### Short task
Copy the records word for word, starting at the line that contains "Click the network signal strength icon" and ending with the final record. Leave the pictures out.
****
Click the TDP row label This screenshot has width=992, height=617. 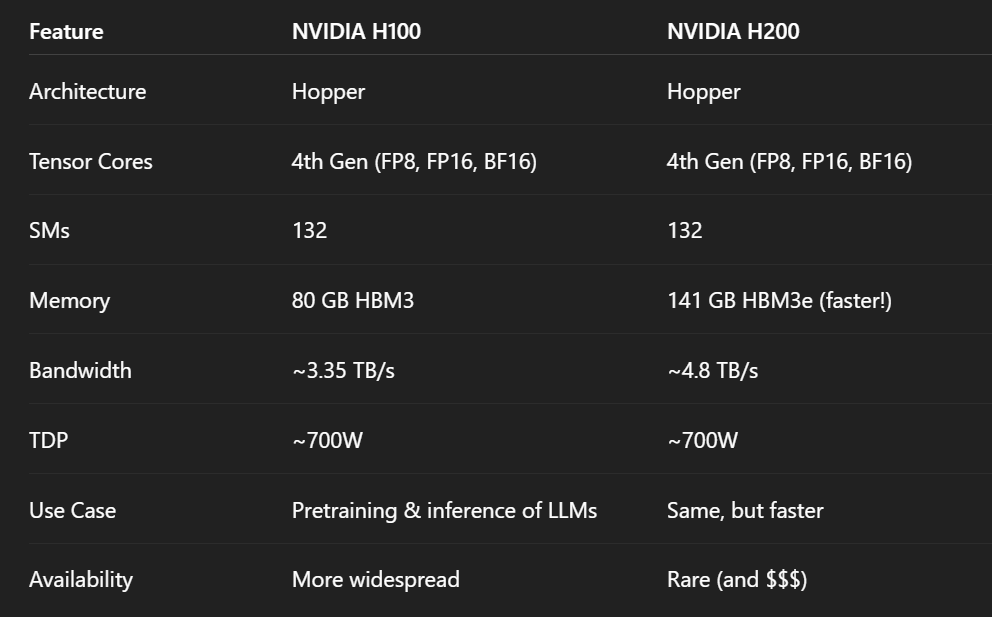[x=48, y=440]
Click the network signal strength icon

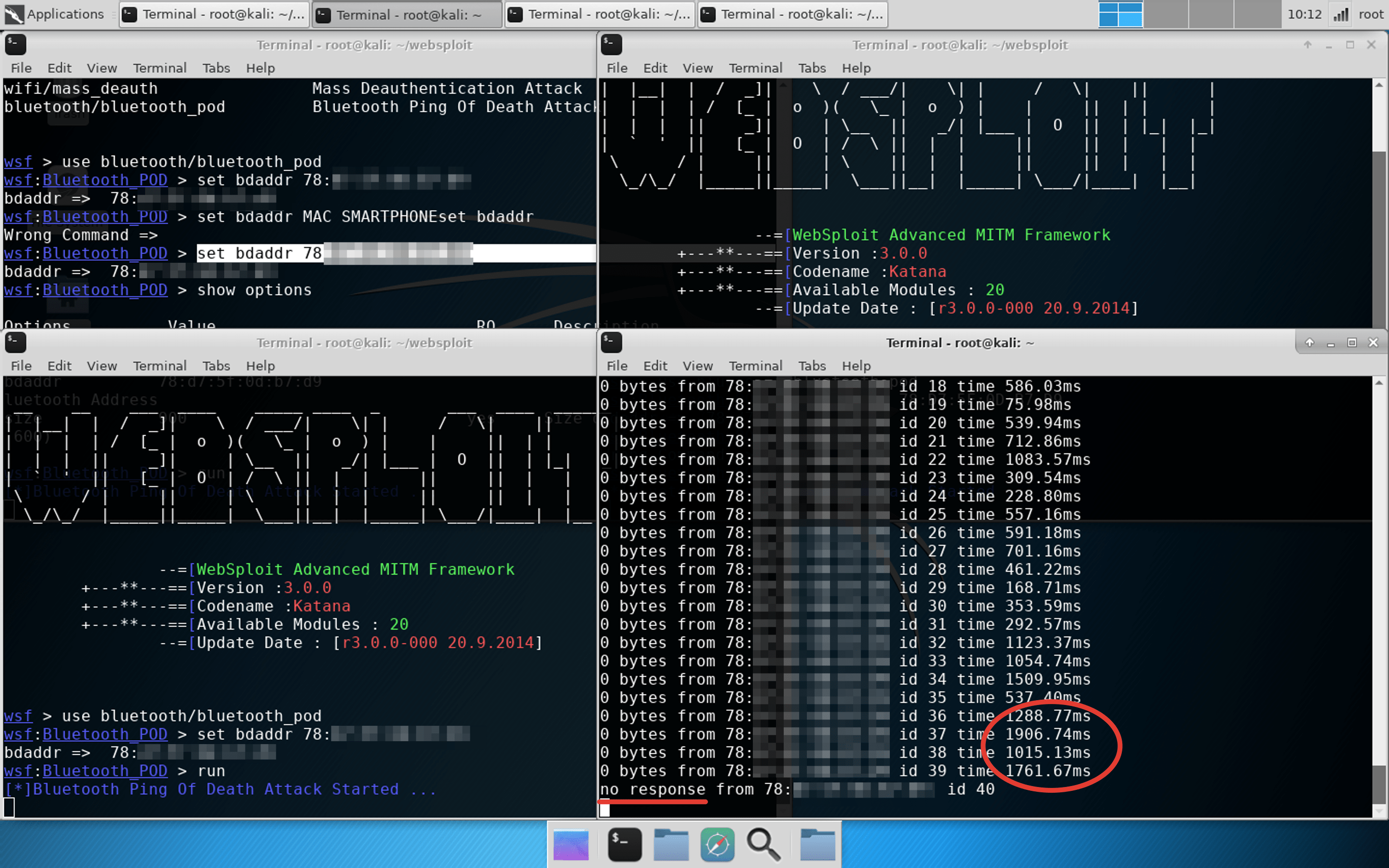click(1341, 14)
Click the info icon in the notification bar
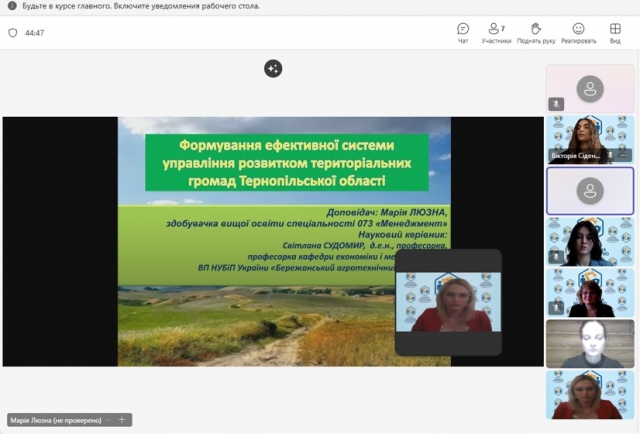Viewport: 640px width, 434px height. [x=12, y=6]
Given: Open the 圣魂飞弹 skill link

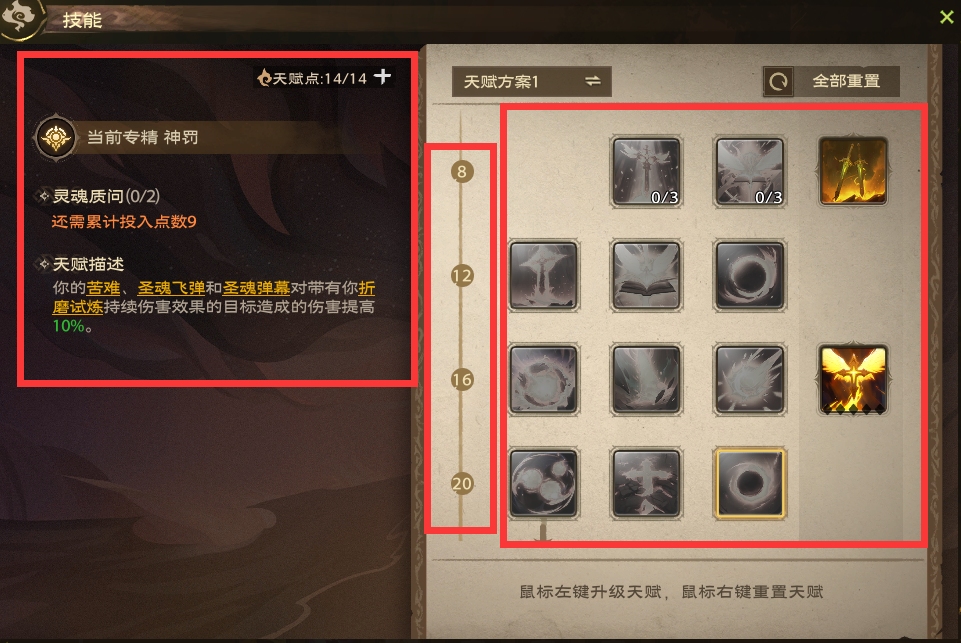Looking at the screenshot, I should (170, 287).
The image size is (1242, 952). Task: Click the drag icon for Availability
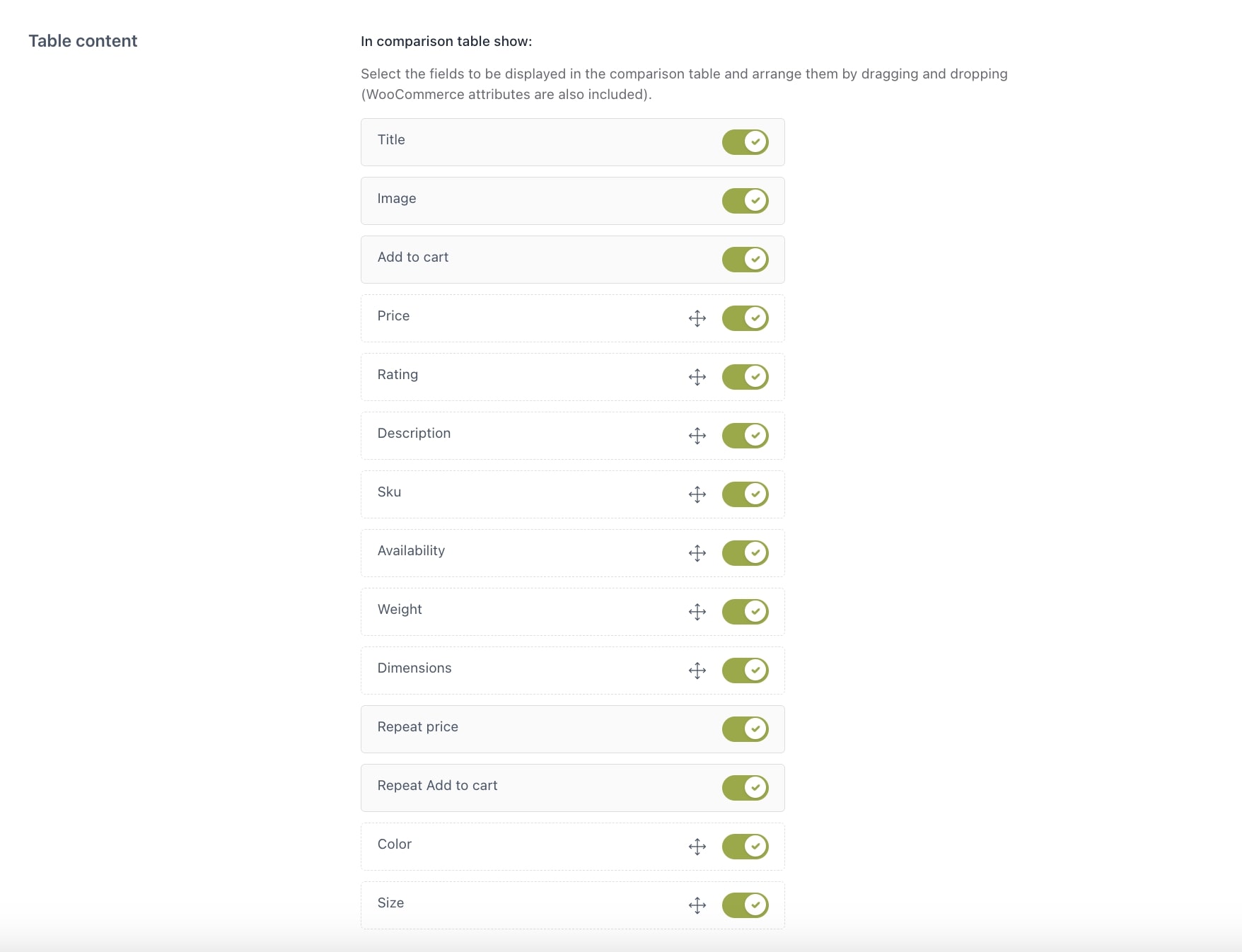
****
### Solution for this problem
Click the network signal strength icon

click(1341, 14)
Click the info icon in the notification bar
Viewport: 640px width, 434px height. [x=12, y=6]
Given: Open the 圣魂飞弹 skill link

Looking at the screenshot, I should (170, 287).
The image size is (1242, 952). Task: Click the drag icon for Availability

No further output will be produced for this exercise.